**TASK DESCRIPTION:** Up to and including the line with "Given: Select the", restate every line of the records below word for word, from the first line on, leaving out the pictures.

Stored data
· · · · ·

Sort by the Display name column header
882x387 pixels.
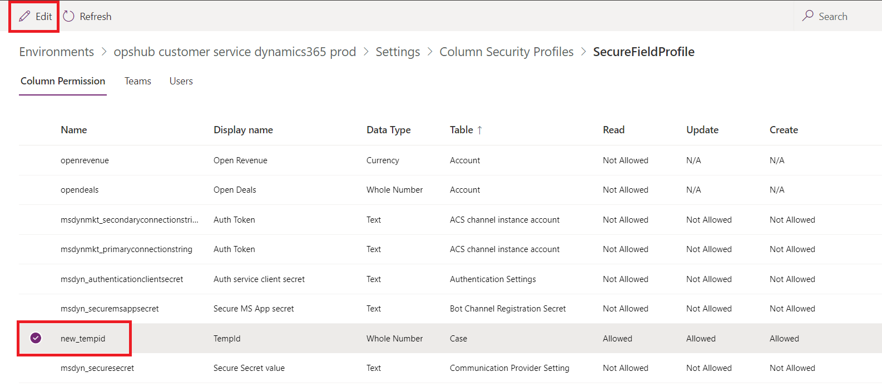click(x=243, y=130)
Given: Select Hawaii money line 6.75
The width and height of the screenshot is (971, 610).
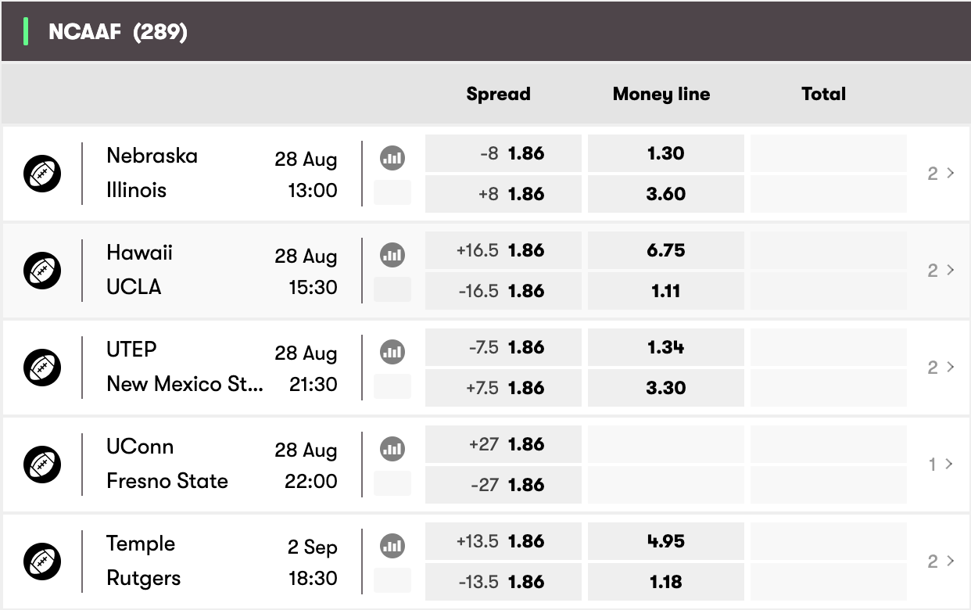Looking at the screenshot, I should point(666,250).
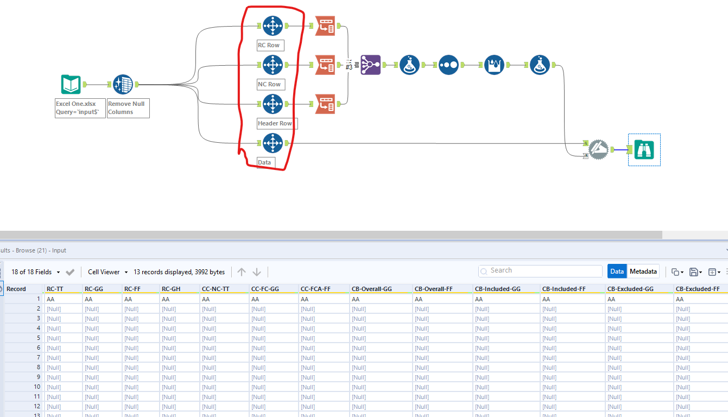Click the save results icon in Browse toolbar
Image resolution: width=728 pixels, height=417 pixels.
(x=694, y=271)
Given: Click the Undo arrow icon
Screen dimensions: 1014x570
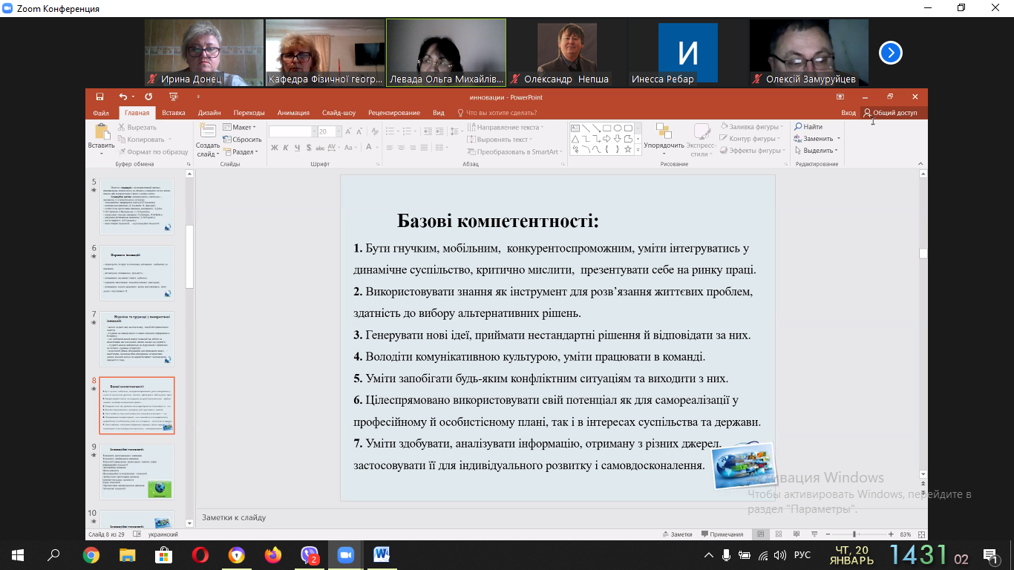Looking at the screenshot, I should [x=122, y=96].
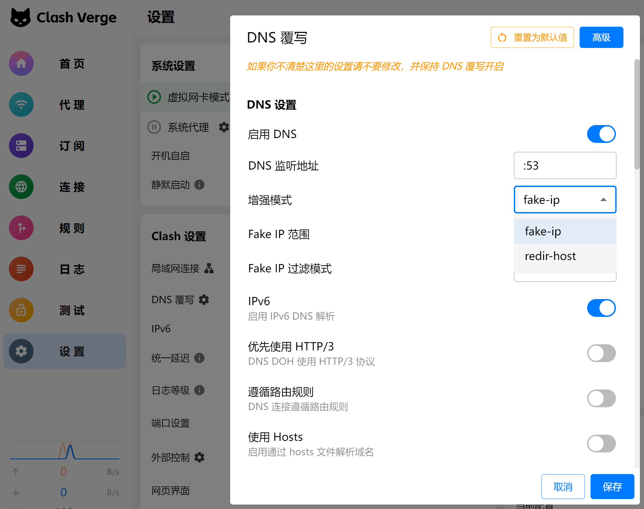Click the connections globe icon
This screenshot has height=509, width=644.
click(21, 187)
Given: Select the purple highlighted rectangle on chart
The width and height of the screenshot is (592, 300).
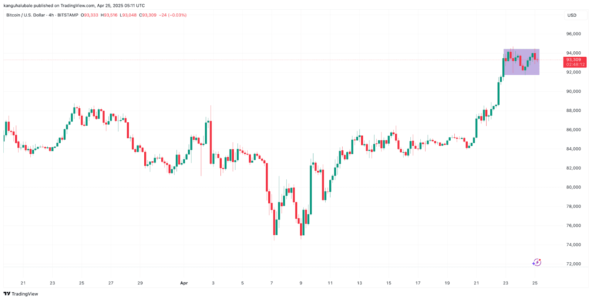Looking at the screenshot, I should click(x=521, y=62).
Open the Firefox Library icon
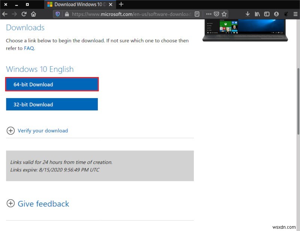This screenshot has width=300, height=231. point(258,14)
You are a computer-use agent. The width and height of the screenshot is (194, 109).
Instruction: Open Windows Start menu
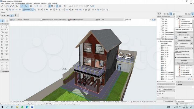point(2,107)
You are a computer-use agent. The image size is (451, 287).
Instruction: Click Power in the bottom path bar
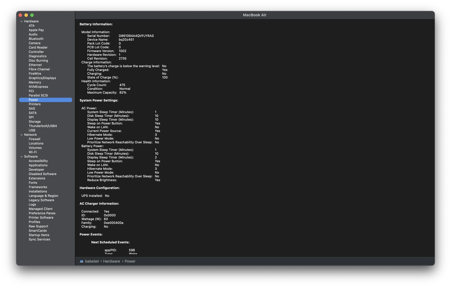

· · · · ·

**RESULT FOR THIS EXERCISE:**
Sort by the Display name column header
882x387 pixels.
click(x=243, y=130)
Given: Select Hawaii money line 6.75
The width and height of the screenshot is (971, 610).
Looking at the screenshot, I should point(666,250).
Click the save results icon in Browse toolbar
Image resolution: width=728 pixels, height=417 pixels.
(x=694, y=271)
Given: Click the Undo arrow icon
Screen dimensions: 1014x570
Looking at the screenshot, I should [x=122, y=96].
Click the connections globe icon
This screenshot has height=509, width=644.
click(21, 187)
Given: Select the purple highlighted rectangle on chart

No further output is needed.